I first heard about the #IceBucketChallenge early this summer. I was at a pool party and someone at the party received the challenge and needed to accept it that day to meet the deadline. That was the first instance that I or any of the others at the party had heard of it. Since that day I feel like I’ve seen it everywhere. Just today I read articles on BostInno and the Boston Globe about it. Yesterday Mashable covered it. Earlier this week there were numerous articles about New England Patriots star, Julian Edelman, taking the challenge and then issuing it to teammates Tom Brady, Danny Amendola and Rob Gronkowski.

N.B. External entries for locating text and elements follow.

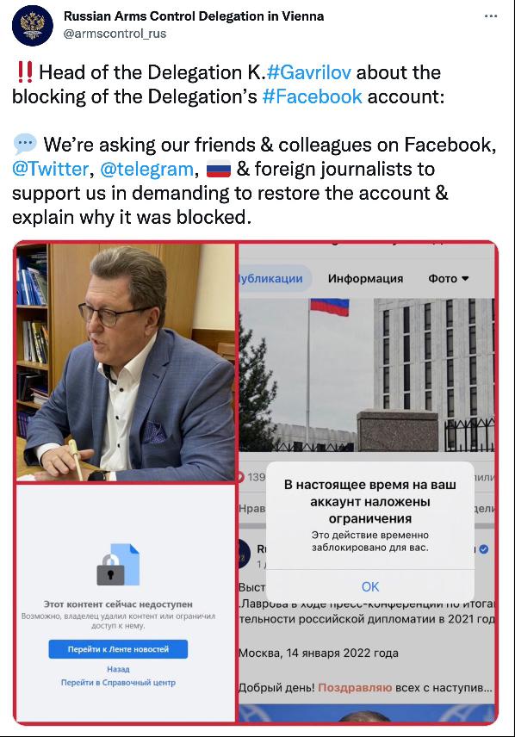Open the #Gavrilov hashtag

coord(308,72)
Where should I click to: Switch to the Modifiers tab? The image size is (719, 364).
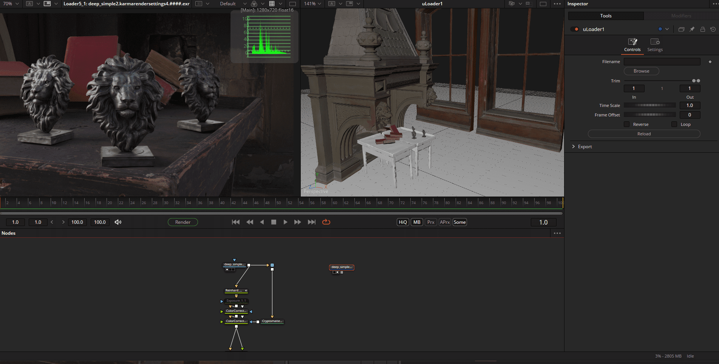click(x=680, y=15)
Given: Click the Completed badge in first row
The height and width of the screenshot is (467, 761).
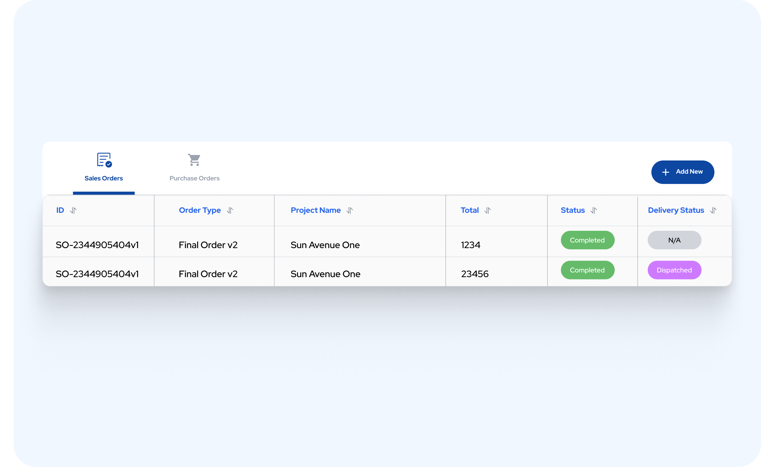Looking at the screenshot, I should pos(587,240).
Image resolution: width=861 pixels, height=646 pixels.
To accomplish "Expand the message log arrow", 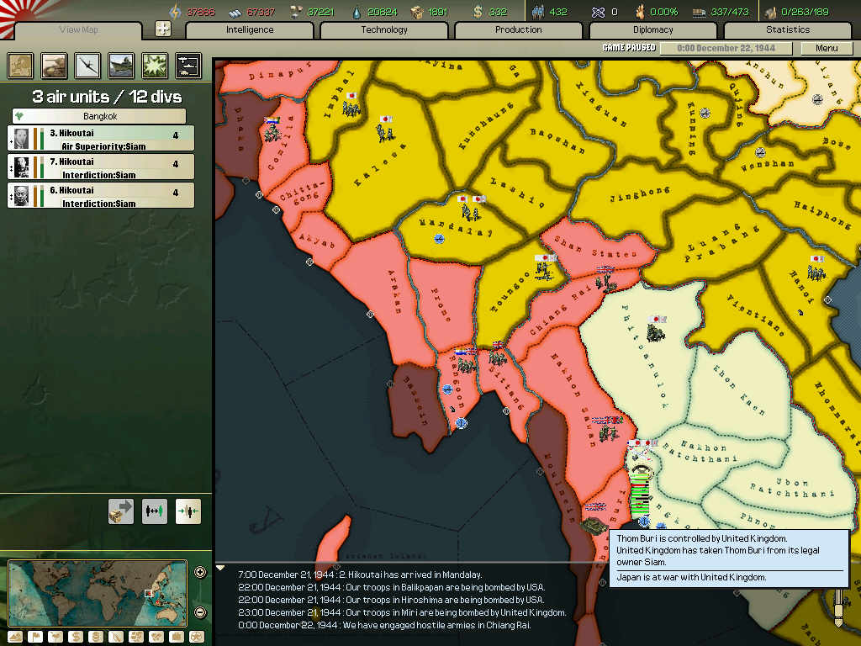I will click(x=220, y=568).
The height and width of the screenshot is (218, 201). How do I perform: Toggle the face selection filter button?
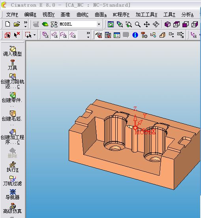(54, 35)
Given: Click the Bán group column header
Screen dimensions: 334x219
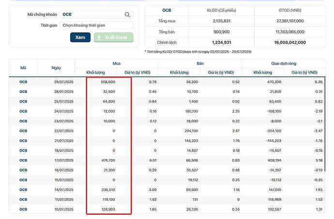Looking at the screenshot, I should point(200,63).
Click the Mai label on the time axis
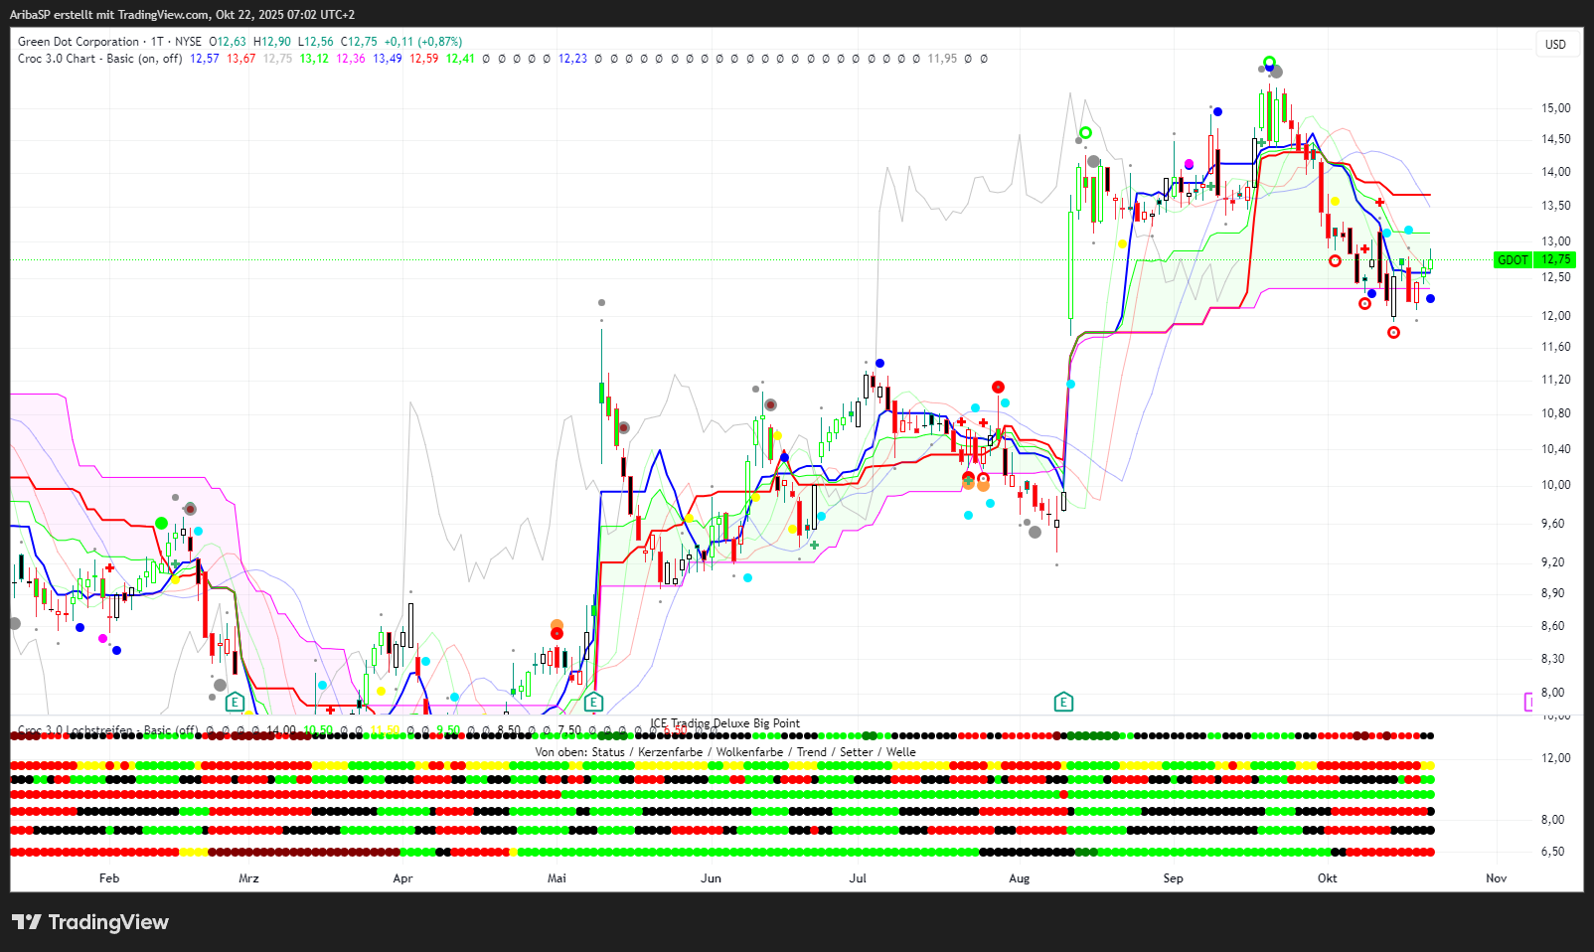This screenshot has height=952, width=1594. (x=557, y=878)
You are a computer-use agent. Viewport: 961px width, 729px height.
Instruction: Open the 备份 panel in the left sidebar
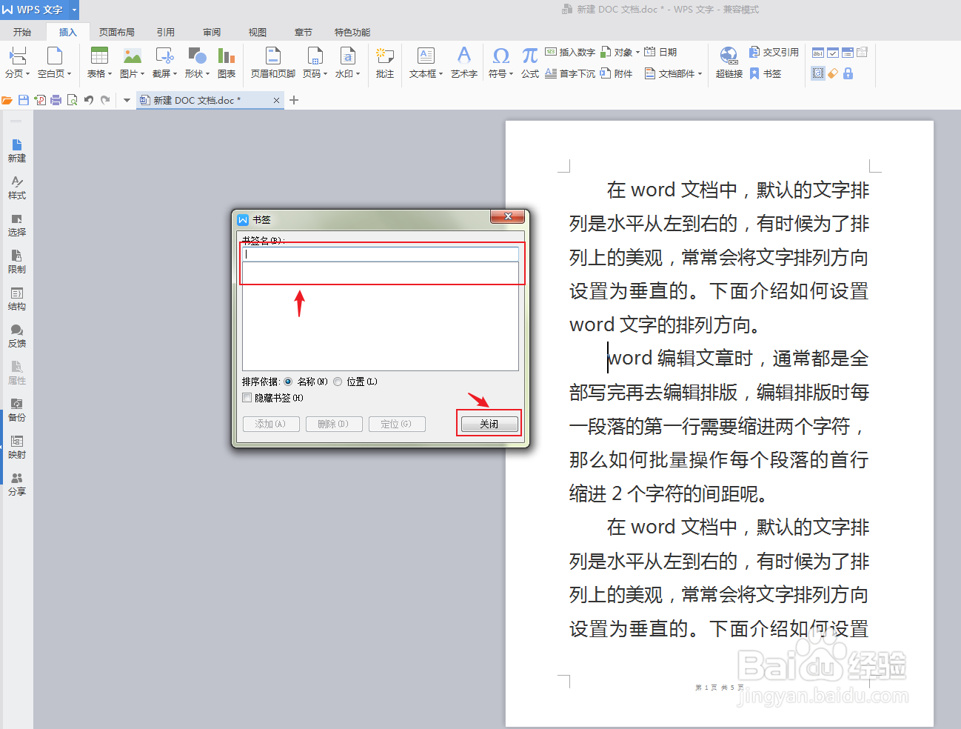(x=16, y=410)
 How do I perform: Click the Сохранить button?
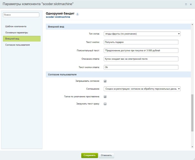click(x=89, y=155)
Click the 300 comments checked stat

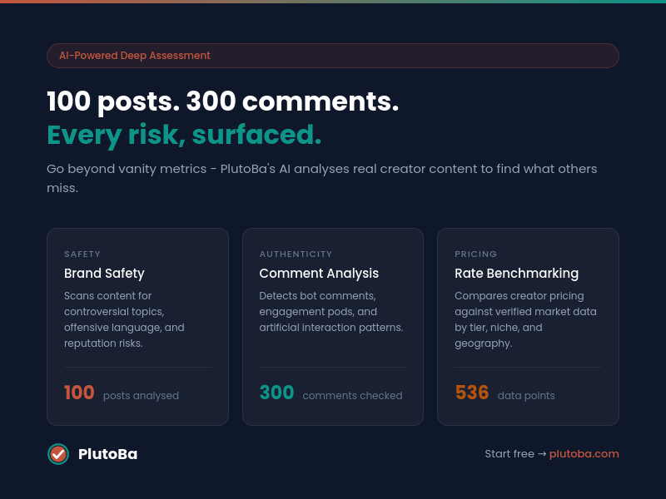tap(331, 393)
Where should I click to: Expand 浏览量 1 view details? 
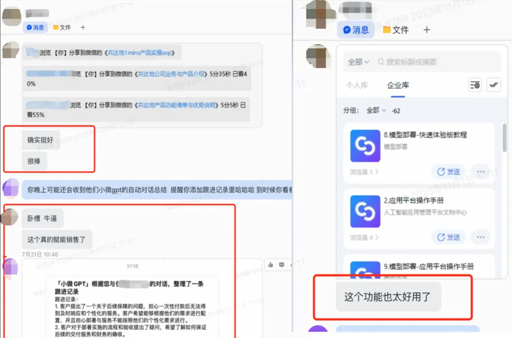click(x=365, y=172)
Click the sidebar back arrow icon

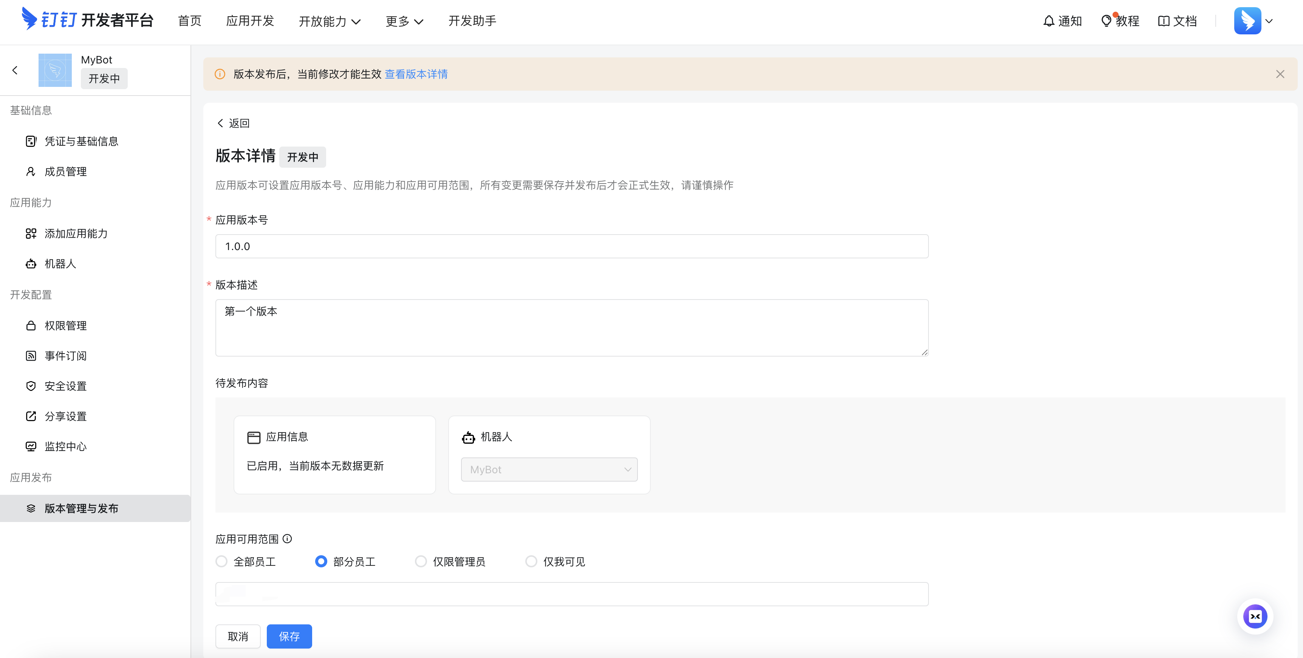[x=15, y=70]
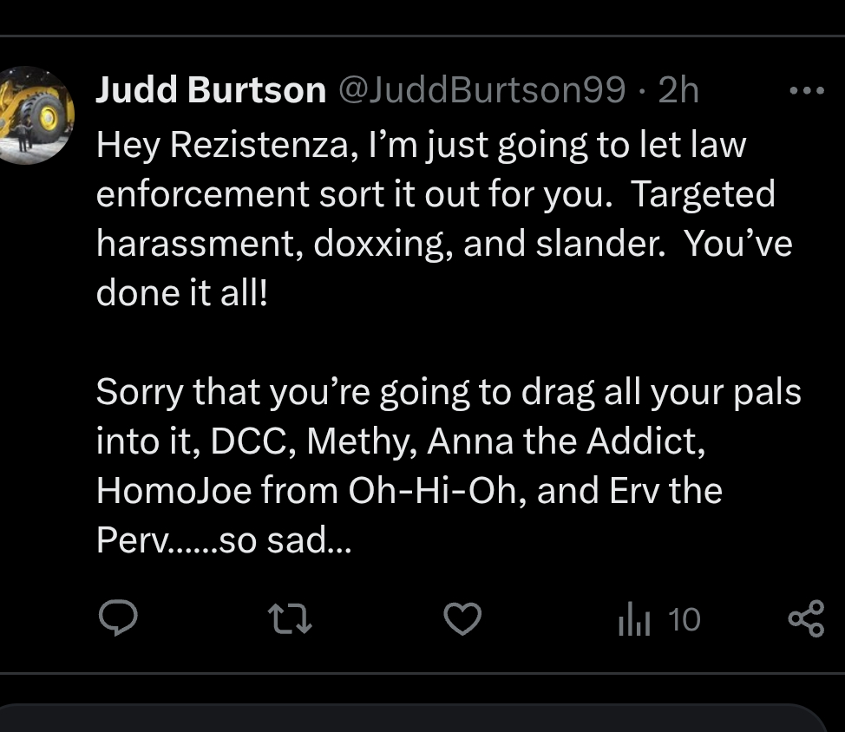The width and height of the screenshot is (845, 732).
Task: Open the @JuddBurtson99 handle link
Action: 480,90

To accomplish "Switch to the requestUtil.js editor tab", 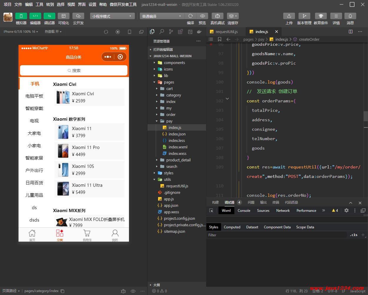I will point(226,32).
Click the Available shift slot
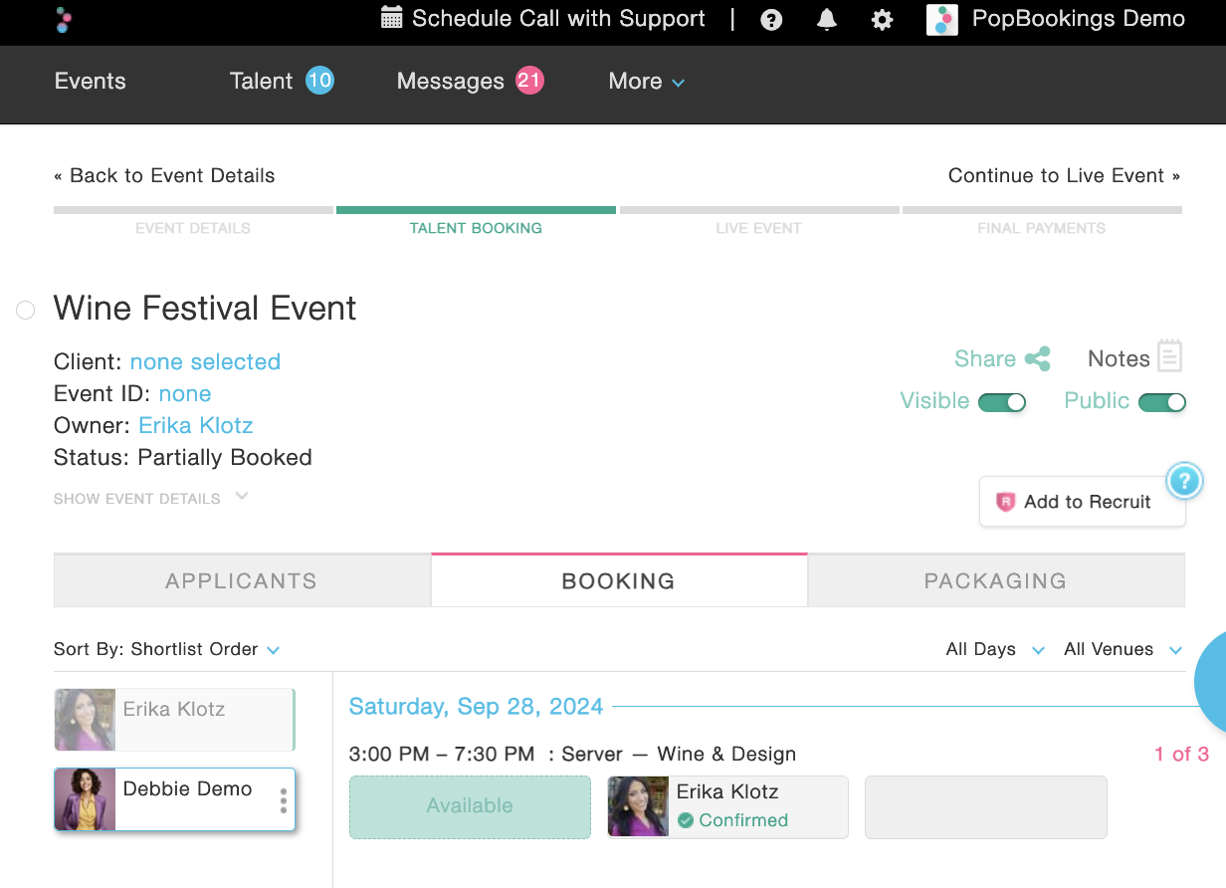The image size is (1226, 888). click(x=470, y=806)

On top of that, I’ve seen countless other instances of people taking the challenge on my Facebook newsfeed this week.
It’s safe to say the #IceBucketChallenge has become mainstream and, though I always avoid using the word, viral. And that’s a good thing. While the movement has been criticized by some for ‘only’ raising awareness and not money, as that BostInno article I linked to mentioned, this is still the early days. This campaign was only started this summer. Compare it to the buying cycle of a purchase. You go through a number of steps before making most purchases and the first is awareness. So while it’s too early to tell if the #IceBucketChallenge will have a significant affect on ALS donations, raising awareness around the disease is a good path to getting there.
Why does ESPN owned sports and entertainment site Grantland not publish new content on weekends? Things still happen in the sports and entertainment worlds during weekends. Between full time staff and part time contributors they have a ton of content sources. Are there other sites that focus on editorial rather than news that also follow this approach?
I’m doing an experiment with long-form content publishing site, Medium. When the company announced it would be changing its model around collections - authors can no longer submit an article to be added to a collection, nor can collections owners add any article they want to their collection; collections now must have dedicated writers and only articles from those writers can appear within a collection - I hated the idea. The benefit of Medium was discovery. I subscribed to various collections and learned of new writers through that process. I would now be very limited in who I was reading. Most importantly for me as a writer, it would be very difficult for readers to discover my articles since I was not part of the “staff” for any collection.
At first I vowed to stop using Medium. LinkedIn’s long-form publishing is much more beneficial to me as both a writer and reader. But then I got curious if my assumptions about the new Medium were accurate. Since the new collections policies were implemented I’ve published five articles to Medium. Those five articles have received a grand total of 13 views - much, much lower than any article I posted previously, which were all submitted (and accepted) to collections.
So far it looks like my analysis is proving to be accurate.
This post is syndicated from its original publishing on LinkedIn.